Dealing with large documents (architecture question)


(Lm) #1

Hi,
ElasticSearch's documentation makes it very clear that it's meant to index large documents. I have a document that when in the moderate case is about 15MB and millions of objects. The mapping looks like this:
{
"commit": {
"properties": {
"added": {
"type": "nested",
"properties" : {
"id":{
"type": "keyword"
},
"elasticId":{
"type": "keyword"
}
}
},
"moved": {
"type": "nested",
"properties" : {
"id":{
"type": "keyword"
},
"previousOwner":{
"properties" : {
"id":{
"type": "keyword"
},
"elasticId":{
"type": "keyword"
}
}
},
"owner":{
"properties" : {
"id":{
"type": "keyword"
},
"elasticId":{
"type": "keyword"
}
}
}
}
},
"updated": {
"type": "nested",
"properties" : {
"id":{
"type": "keyword"
},
"elasticId":{
"type": "keyword"
},
"previousElasticId":{
"type": "keyword"
}
}
},
"deleted": {
"type": "nested",
"properties" : {
"id":{
"type": "keyword"
},
"previousElasticId":{
"type": "keyword"
}
}
},
"_creator": {
"type": "keyword"
},
"_created": {
"type": "date",
"format": "yyyy-MM-dd'T'HH:mm:ss.SSSZ"
}
}
}
}
Nested objects that are always one level deep.
Now, my question is given this architecture what is the best way to deal with these large documents (because we have to store them in ES) ie breaking it up, etc? What pros and cons would there be if I was able to get rid of the nested objects?
There's not a clear way to do this in ES's documentation and I think that's because each case is different. What do you guys think is a practical architecture for this problem?


(Mark Walkom) #2

Do you mean it's not meant to? Because it's not really designed for that.

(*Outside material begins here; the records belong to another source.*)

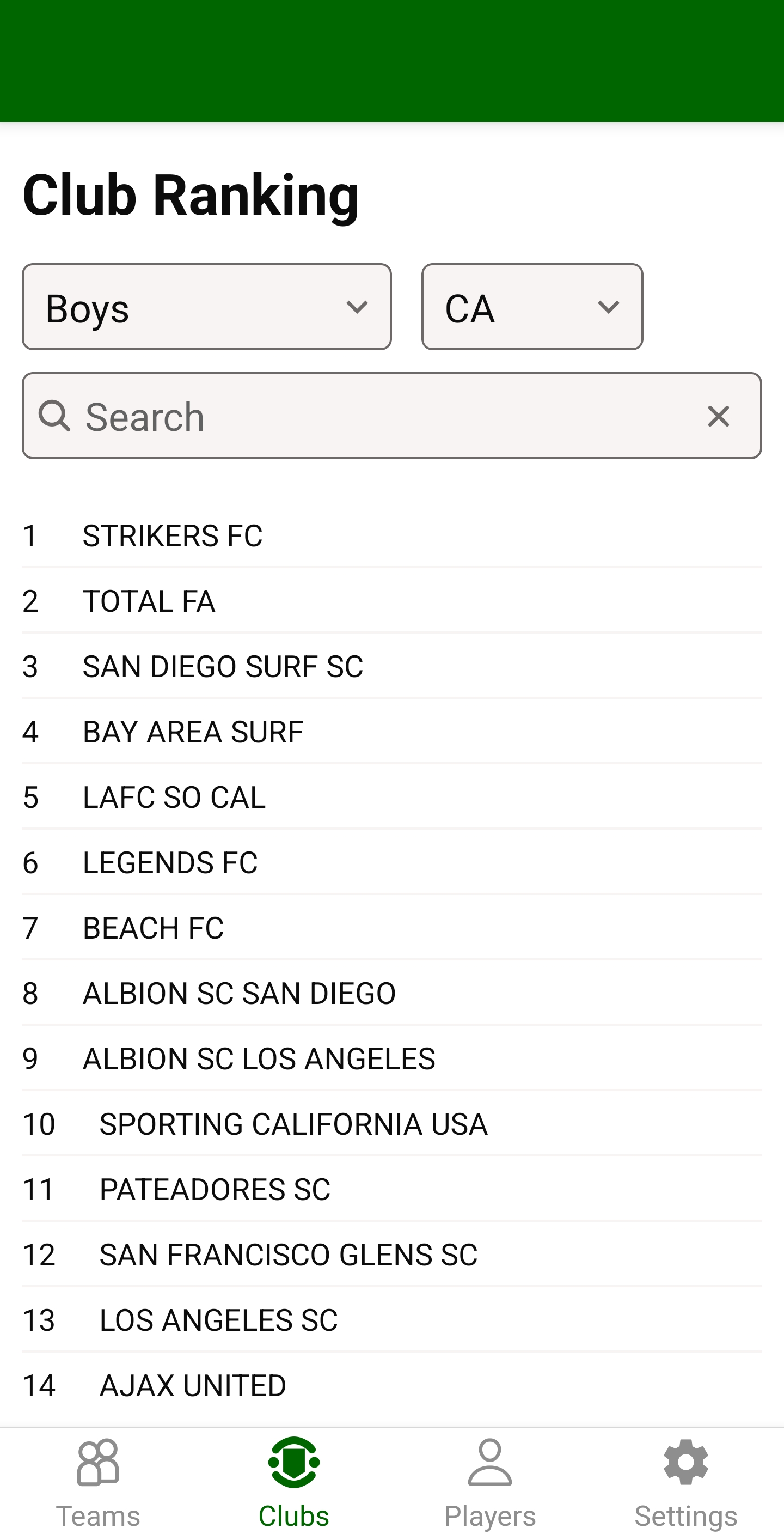Tap the Clubs shield icon

[294, 1463]
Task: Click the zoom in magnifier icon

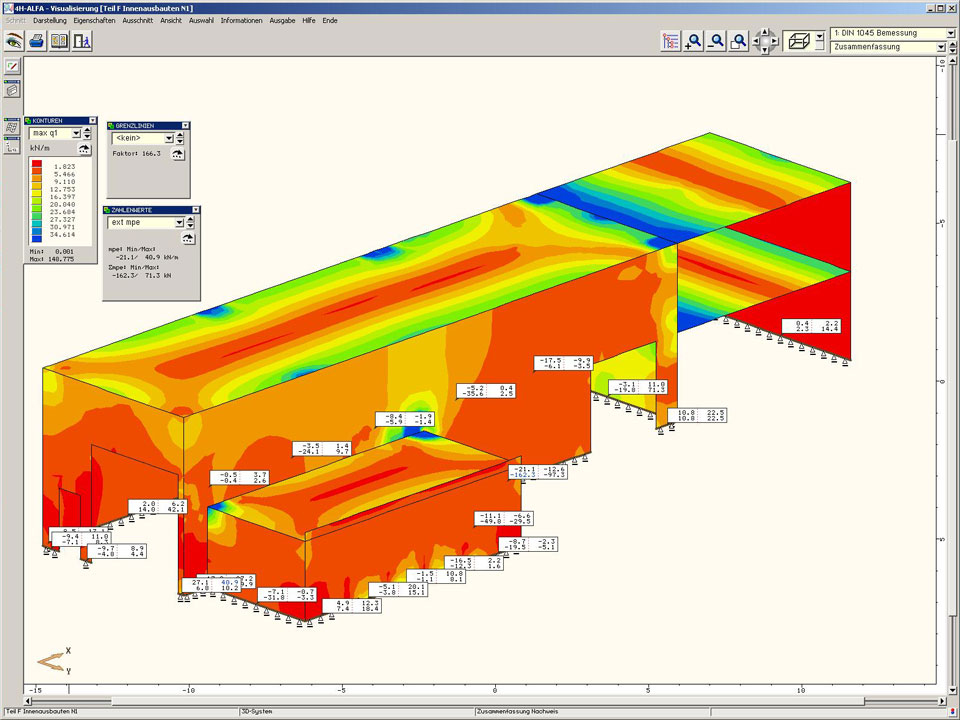Action: pyautogui.click(x=693, y=41)
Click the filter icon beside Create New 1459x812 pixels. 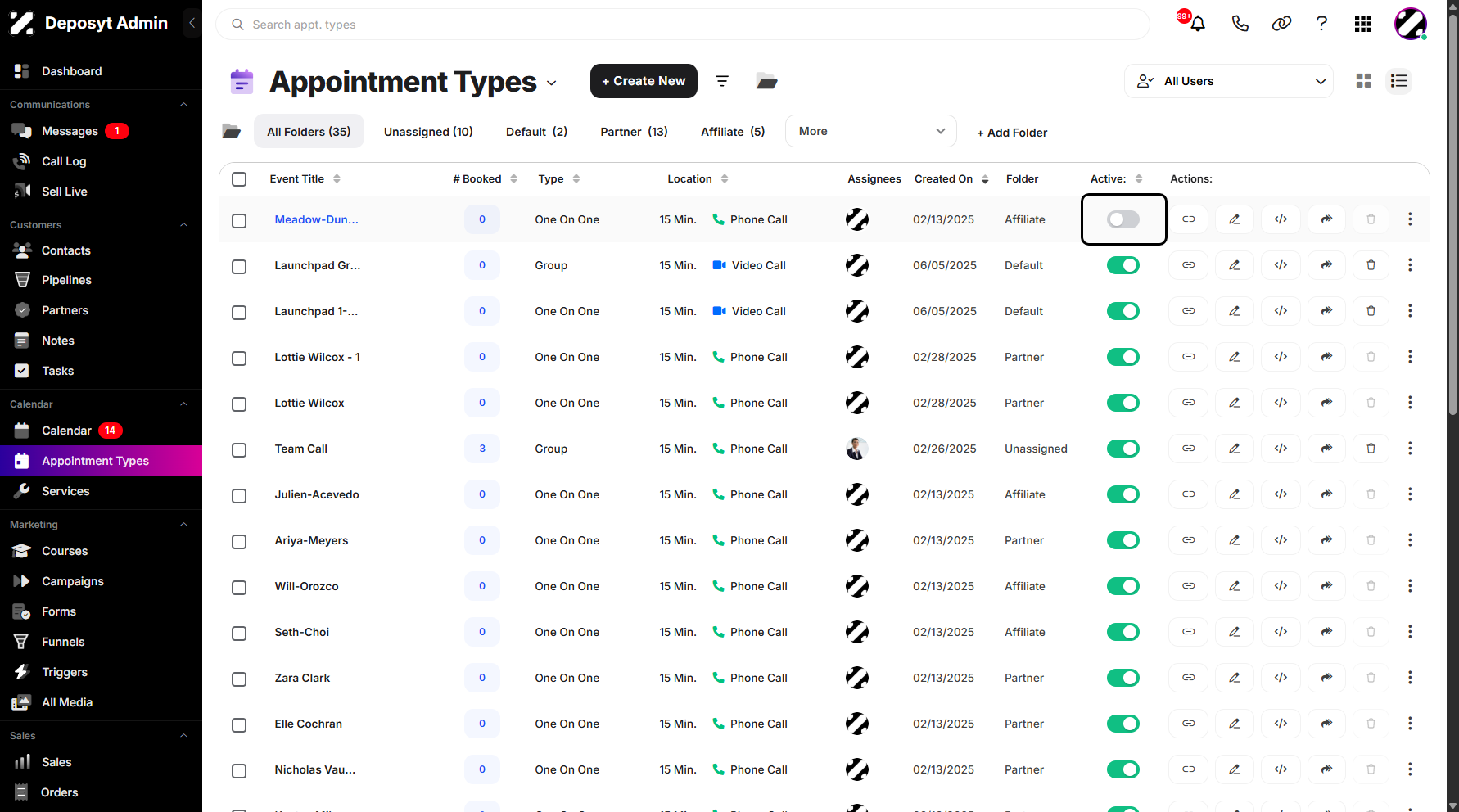(x=722, y=81)
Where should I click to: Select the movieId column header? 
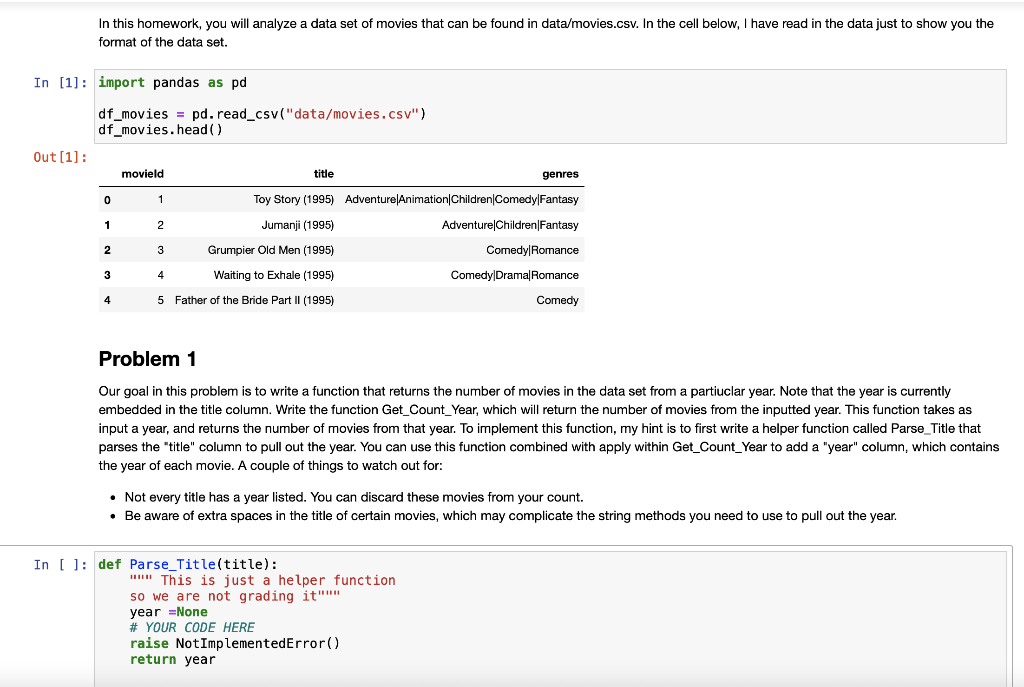pos(142,173)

Breaking it up might be the best option, perhaps by the action - ie moved, updated etc.


(Lm) #3

Yes I meant "not", what a typo! So, breaking it up is the best approach for large documents?


(Mark Walkom) #4

Yep.


(system) #5

This topic was automatically closed 28 days after the last reply. New replies are no longer allowed.